Hawaiʻi's economic growth could surpass the national average, DBEDT says
In their latest report, the state Department of Business, Economic Development and Tourism predicted Hawaiʻi to have a better economic outcome than the national average.
However, they say there's still room for improvement.
DBEDT's 2023 Statistical and Economic Report for the year's first quarter was released last Thursday, drawing attention to some of the state's inflation and tourism achievements.
In January, the Hawaiʻi inflation rate was reported to be at 5.2%, while the national average was 6.4%.
"As our economy continues to improve, especially in tourism and construction, it is expected that the impact from the economic slowdown in the nation will be offset by the increase in international tourism," said Chris J. Sadayasu, DBEDT's director, in a statement.

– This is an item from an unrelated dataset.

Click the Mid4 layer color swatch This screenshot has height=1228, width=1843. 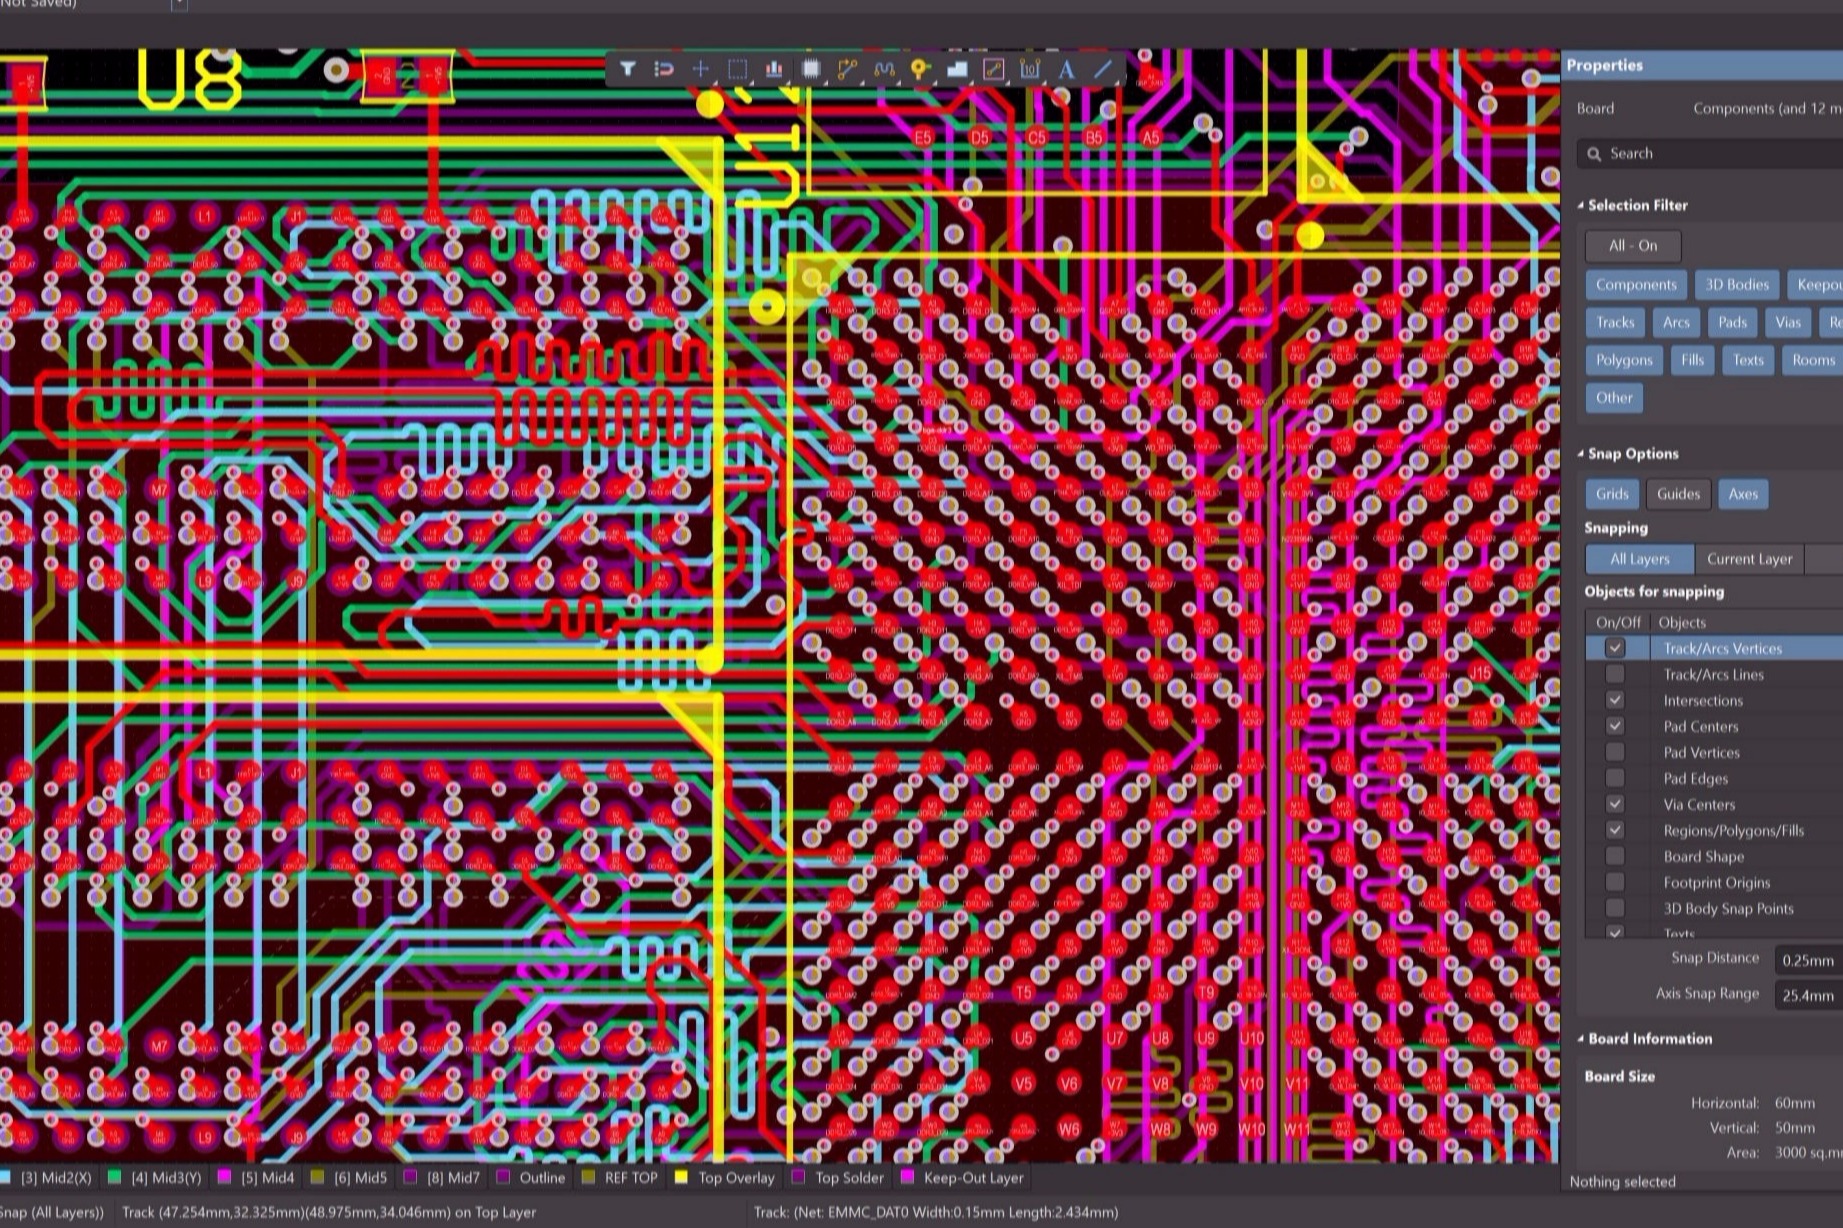tap(225, 1178)
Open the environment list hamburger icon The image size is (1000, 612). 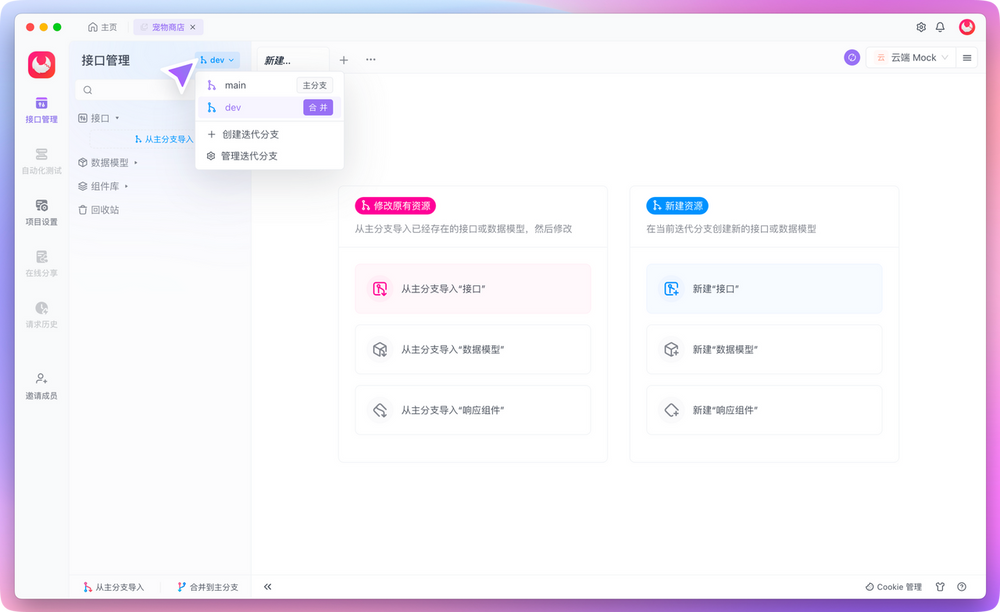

The state’s interest rates have also declined since May of last year. The Federal Reserve Bank raised interest rates by more than 4% to combat inflation last year, a move that made it harder for local residents to purchase homes.
The report showed that the number of homes sold in the state decreased by almost 19% from 2022 to 2021. About 21,000 homes were sold in 2021, with about a quarter of them purchased by out-of-state residents.
The COVID pandemic's impacts on tourism largely affected the state's overall income, but DBEDT stated that the state’s gross domestic product has recovered by almost 95% of what 2019’s economy was.
The state unemployment rate is better than the national average, said DBEDT in a press release Thursday. The rate is projected to be 3.2% in 2023 and lower to 2.6% by 2026.